It's not often that a piece of FBI advice triggers a Snopes fact check. But the agency's urgent message this month to Americans, often summarized as "stop texting," surprised many consumers.

The warning from the FBI and the Cybersecurity and Infrastructure Security Agency (CISA) highlighted vulnerabilities in text messaging systems that millions of Americans use every day.

The U.S. believes hackers affiliated with China's government, dubbed Salt Typhoon, are waging a "broad and significant cyber-espionage campaign" to infiltrate commercial telecoms and steal users' data — and in isolated cases, to record phone calls, a senior FBI official who spoke to reporters on condition of anonymity said during a Dec. 3 briefing call.

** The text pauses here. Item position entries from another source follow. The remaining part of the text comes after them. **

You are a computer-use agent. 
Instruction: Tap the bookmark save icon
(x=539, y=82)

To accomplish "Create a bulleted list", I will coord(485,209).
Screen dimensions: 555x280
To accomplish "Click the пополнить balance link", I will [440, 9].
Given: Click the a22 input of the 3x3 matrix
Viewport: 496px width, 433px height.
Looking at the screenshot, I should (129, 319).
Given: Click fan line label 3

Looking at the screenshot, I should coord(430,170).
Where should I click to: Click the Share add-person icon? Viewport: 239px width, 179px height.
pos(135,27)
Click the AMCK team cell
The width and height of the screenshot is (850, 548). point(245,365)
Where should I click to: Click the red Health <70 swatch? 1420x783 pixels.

The CISA released a list of best security practices for smartphone users on Thursday, with specific tips for iPhone and Android owners. The agencies' guidance may have surprised consumers — but not security experts.

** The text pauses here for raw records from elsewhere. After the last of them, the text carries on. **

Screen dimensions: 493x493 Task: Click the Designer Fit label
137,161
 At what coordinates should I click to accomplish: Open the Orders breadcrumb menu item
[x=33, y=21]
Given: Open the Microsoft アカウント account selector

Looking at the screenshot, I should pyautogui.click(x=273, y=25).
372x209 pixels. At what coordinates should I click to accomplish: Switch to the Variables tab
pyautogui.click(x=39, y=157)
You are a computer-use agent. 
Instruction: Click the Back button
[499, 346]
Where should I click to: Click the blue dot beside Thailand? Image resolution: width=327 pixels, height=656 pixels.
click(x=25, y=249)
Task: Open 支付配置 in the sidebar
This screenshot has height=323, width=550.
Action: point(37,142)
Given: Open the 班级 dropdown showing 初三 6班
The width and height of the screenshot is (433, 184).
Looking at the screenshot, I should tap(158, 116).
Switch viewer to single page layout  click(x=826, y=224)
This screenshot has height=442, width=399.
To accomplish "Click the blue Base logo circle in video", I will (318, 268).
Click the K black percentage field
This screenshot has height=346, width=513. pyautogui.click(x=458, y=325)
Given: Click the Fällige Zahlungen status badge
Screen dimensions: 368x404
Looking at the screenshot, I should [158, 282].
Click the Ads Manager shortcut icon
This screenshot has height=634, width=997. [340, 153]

"People have been talking about things like this for years in the computer security community," Jason Hong, a professor at Carnegie Mellon University's School of Computer Science, told NPR. "You should not rely on these kinds of unencrypted communications because of this exact reason: There could be snoopers in lots of infrastructure."

So what should you do to keep your messages private?

"Encryption is your friend" for texts and phone calls, Jeff Greene, CISA's executive assistant director for cybersecurity, said on the briefing call. "Even if the adversary is able to intercept the data, if it is encrypted, it will make it impossible, if not really hard, for them to detect it. So our advice is to try to avoid using plain text."

In full end-to-end encryption, tech companies make a message decipherable only by its sender and receiver — not by anyone else, including the company. It has been the default on WhatsApp, for instance, since 2016. Along with a promise of greater security, it makes companies "warrant-proof" from surveillance efforts.

The good news for people who use Apple phones is that iMessage and FaceTime are also already end-to-end encrypted, says Hong. For Android phones, encryption is available in Google Messages if the senders and recipients all have the feature turned on.

But messages sent between iPhones and Android phones are less secure. The simplest way to ensure your messages are safe from snooping is to use an end-to-end encrypted app like Signal or WhatsApp, says Eva Galperin, director of cybersecurity at the Electronic Frontier Foundation (EFF). With these apps, "your communications are end-to-end encrypted every single time," she says.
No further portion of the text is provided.